**Directions for this task:** Copy out the items from the line that contains "Task: Delete the" through the line that contains "Looking at the screenshot, I should click(x=256, y=1560).", both included, changing "Viewer" to "Editor" and leaving everything else as it is.

(begin)

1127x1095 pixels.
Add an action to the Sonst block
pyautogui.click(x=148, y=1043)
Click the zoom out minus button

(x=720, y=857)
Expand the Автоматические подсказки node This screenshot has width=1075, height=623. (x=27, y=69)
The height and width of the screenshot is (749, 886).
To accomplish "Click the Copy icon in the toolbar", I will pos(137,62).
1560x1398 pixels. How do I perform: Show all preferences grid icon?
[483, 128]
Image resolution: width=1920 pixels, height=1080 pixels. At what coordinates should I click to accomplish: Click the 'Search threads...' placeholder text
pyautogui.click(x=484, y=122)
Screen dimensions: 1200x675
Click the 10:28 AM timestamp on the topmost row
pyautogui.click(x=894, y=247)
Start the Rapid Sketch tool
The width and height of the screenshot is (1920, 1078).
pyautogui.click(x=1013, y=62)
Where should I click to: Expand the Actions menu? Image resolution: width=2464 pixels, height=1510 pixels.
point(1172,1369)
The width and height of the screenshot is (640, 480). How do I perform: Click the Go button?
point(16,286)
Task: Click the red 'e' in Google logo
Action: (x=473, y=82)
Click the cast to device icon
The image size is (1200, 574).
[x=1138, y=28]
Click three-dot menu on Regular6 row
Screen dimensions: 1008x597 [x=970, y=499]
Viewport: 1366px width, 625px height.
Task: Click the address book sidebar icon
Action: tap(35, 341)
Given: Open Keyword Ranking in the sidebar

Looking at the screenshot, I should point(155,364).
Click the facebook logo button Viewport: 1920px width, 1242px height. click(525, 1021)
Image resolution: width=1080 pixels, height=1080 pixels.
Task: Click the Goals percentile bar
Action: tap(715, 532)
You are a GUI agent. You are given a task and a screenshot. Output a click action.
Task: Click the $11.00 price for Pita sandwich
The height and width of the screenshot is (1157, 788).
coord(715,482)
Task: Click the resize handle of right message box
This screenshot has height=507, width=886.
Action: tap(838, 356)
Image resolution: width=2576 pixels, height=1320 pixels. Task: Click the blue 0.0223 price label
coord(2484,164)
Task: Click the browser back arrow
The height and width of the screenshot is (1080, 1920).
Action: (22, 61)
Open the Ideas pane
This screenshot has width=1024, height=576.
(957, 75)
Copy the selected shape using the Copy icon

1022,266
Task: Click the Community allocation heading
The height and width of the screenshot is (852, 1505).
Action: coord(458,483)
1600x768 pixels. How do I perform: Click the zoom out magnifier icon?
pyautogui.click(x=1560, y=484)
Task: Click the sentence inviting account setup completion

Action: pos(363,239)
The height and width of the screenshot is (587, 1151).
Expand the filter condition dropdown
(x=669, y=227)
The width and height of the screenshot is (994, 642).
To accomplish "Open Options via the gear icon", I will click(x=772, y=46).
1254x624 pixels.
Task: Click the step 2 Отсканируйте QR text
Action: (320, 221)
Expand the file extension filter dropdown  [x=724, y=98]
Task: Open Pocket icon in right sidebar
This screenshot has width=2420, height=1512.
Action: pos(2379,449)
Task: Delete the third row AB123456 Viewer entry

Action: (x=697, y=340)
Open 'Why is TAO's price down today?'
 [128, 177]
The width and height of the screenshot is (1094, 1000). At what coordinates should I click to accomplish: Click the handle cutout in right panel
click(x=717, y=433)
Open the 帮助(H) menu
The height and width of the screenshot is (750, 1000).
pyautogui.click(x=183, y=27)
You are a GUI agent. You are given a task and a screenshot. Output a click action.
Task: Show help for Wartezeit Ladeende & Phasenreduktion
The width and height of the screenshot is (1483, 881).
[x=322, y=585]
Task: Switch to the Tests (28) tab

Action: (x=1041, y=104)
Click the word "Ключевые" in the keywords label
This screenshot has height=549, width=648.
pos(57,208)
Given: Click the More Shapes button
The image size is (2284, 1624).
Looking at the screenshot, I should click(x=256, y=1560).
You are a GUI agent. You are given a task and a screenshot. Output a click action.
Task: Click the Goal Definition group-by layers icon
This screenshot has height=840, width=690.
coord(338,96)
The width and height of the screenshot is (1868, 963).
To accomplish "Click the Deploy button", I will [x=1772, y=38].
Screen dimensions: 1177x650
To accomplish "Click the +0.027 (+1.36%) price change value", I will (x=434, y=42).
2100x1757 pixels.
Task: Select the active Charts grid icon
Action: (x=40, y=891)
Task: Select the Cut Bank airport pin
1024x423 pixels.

(end)

**Response below:**
Task: Delete the third row AB123456 Editor entry

Action: (x=697, y=340)
Open 'Why is TAO's price down today?'
 [128, 177]
The width and height of the screenshot is (1094, 1000). At what coordinates should I click to accomplish: Click the handle cutout in right panel
click(x=717, y=433)
Open the 帮助(H) menu
The height and width of the screenshot is (750, 1000).
pyautogui.click(x=183, y=27)
You are a GUI agent. You are given a task and a screenshot. Output a click action.
Task: Show help for Wartezeit Ladeende & Phasenreduktion
The width and height of the screenshot is (1483, 881).
[x=322, y=585]
Task: Switch to the Tests (28) tab

Action: (x=1041, y=104)
Click the word "Ключевые" in the keywords label
This screenshot has height=549, width=648.
pos(57,208)
Given: Click the More Shapes button
The image size is (2284, 1624).
Looking at the screenshot, I should click(x=256, y=1560).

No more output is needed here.